Your task: The answer must consist only of the lines from the line with "The width and height of the screenshot is (747, 415)." to the line with "Given: Click the Espanyol crest icon", both included, exactly as they stand below.

--- Dataset records ---

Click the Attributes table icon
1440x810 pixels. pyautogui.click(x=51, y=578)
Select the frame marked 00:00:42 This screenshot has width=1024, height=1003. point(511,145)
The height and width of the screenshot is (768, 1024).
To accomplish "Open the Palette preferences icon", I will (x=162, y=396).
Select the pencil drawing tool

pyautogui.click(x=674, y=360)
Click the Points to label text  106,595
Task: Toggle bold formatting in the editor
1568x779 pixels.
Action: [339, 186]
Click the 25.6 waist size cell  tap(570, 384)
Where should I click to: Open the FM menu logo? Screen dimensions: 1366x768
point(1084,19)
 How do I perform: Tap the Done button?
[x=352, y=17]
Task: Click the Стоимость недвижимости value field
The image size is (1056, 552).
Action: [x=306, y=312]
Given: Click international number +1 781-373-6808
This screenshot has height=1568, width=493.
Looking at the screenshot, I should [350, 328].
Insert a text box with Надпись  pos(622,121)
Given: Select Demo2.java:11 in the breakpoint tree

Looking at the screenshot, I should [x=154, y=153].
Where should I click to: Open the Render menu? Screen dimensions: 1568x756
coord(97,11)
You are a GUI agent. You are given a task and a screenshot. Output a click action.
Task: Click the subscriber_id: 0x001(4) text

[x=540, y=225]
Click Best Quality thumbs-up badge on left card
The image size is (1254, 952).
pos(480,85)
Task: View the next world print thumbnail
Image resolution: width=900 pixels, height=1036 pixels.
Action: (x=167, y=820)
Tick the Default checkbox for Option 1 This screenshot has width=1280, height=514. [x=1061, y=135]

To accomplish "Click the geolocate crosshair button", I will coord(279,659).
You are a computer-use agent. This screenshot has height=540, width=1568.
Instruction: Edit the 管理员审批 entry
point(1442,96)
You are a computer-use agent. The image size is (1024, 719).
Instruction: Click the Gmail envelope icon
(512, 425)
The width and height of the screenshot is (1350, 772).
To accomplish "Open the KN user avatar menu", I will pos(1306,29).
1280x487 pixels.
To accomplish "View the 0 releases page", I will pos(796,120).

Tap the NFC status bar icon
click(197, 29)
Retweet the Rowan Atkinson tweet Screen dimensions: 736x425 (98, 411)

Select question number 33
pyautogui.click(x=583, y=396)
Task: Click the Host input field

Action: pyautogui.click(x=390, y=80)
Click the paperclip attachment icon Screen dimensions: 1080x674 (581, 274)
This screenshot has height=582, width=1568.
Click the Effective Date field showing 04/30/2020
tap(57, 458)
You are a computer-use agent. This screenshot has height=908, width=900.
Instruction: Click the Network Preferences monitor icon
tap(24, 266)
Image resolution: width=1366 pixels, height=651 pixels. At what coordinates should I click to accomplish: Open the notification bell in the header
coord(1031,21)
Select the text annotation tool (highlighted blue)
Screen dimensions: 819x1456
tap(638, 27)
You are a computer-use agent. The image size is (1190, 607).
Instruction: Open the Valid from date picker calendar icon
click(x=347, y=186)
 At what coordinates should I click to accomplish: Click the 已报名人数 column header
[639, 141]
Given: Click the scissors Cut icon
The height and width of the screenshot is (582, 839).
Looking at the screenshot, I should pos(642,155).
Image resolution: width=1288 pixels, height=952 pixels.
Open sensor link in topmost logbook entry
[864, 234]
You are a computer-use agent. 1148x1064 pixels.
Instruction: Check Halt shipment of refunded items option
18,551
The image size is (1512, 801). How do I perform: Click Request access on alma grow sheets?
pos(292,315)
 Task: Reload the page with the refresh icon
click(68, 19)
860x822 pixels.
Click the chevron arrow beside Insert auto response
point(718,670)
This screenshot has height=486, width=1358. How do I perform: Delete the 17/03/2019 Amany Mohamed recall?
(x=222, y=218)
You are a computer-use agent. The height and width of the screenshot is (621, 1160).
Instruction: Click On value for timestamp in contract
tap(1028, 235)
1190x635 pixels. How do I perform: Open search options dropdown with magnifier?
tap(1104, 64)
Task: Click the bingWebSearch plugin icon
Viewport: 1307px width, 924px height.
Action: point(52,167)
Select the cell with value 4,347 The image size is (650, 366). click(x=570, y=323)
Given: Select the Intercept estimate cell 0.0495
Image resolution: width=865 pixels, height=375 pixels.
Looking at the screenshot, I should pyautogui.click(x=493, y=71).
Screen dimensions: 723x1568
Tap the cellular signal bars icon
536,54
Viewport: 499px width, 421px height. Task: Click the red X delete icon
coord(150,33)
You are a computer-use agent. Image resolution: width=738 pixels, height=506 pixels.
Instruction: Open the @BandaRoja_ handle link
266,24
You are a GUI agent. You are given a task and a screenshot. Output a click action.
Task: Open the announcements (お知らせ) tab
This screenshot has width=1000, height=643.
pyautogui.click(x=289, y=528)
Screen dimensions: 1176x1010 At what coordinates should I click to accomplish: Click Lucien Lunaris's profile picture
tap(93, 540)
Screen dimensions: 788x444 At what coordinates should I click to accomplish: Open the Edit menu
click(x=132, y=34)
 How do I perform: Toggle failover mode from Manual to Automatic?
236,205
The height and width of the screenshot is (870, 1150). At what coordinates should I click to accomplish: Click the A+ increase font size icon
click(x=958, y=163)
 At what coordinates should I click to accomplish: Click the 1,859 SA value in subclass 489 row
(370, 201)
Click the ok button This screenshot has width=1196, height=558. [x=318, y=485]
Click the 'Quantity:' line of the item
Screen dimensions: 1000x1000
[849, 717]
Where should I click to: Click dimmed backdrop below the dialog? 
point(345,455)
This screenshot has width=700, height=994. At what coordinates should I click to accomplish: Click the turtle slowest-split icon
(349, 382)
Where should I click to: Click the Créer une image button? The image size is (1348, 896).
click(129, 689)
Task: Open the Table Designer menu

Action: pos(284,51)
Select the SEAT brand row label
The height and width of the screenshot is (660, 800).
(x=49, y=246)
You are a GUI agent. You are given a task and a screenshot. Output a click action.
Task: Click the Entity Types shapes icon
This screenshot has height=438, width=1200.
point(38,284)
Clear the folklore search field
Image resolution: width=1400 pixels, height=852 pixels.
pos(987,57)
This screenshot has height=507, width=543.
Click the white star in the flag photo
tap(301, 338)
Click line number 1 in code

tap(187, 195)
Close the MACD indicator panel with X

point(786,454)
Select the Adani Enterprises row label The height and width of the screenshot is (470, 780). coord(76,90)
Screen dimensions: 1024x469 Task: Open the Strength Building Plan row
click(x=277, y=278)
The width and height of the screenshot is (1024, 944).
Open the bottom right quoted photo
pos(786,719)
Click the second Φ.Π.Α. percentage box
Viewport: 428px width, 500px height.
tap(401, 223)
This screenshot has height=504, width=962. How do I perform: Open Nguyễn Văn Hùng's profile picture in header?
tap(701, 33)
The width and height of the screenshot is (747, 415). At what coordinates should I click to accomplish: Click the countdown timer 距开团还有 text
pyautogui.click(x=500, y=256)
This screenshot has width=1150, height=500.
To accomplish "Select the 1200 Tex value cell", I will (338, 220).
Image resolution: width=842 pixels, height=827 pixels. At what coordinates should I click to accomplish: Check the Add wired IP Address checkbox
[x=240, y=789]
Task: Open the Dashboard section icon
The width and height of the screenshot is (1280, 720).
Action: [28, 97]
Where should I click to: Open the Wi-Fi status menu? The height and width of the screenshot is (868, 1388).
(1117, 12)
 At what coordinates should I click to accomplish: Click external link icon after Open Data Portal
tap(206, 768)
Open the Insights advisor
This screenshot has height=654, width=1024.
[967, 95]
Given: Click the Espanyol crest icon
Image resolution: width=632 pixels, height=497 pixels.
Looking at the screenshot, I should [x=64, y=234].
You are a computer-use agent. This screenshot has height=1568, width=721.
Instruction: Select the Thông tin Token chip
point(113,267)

---

Result below:
The width and height of the screenshot is (747, 415). At what coordinates should I click to accomplish: Click the countdown timer 距开团还有 text
pyautogui.click(x=500, y=256)
This screenshot has width=1150, height=500.
To accomplish "Select the 1200 Tex value cell", I will (338, 220).
Image resolution: width=842 pixels, height=827 pixels. At what coordinates should I click to accomplish: Check the Add wired IP Address checkbox
[x=240, y=789]
Task: Open the Dashboard section icon
The width and height of the screenshot is (1280, 720).
Action: [28, 97]
Where should I click to: Open the Wi-Fi status menu? The height and width of the screenshot is (868, 1388).
(1117, 12)
 At what coordinates should I click to accomplish: Click external link icon after Open Data Portal
tap(206, 768)
Open the Insights advisor
This screenshot has height=654, width=1024.
[967, 95]
Given: Click the Espanyol crest icon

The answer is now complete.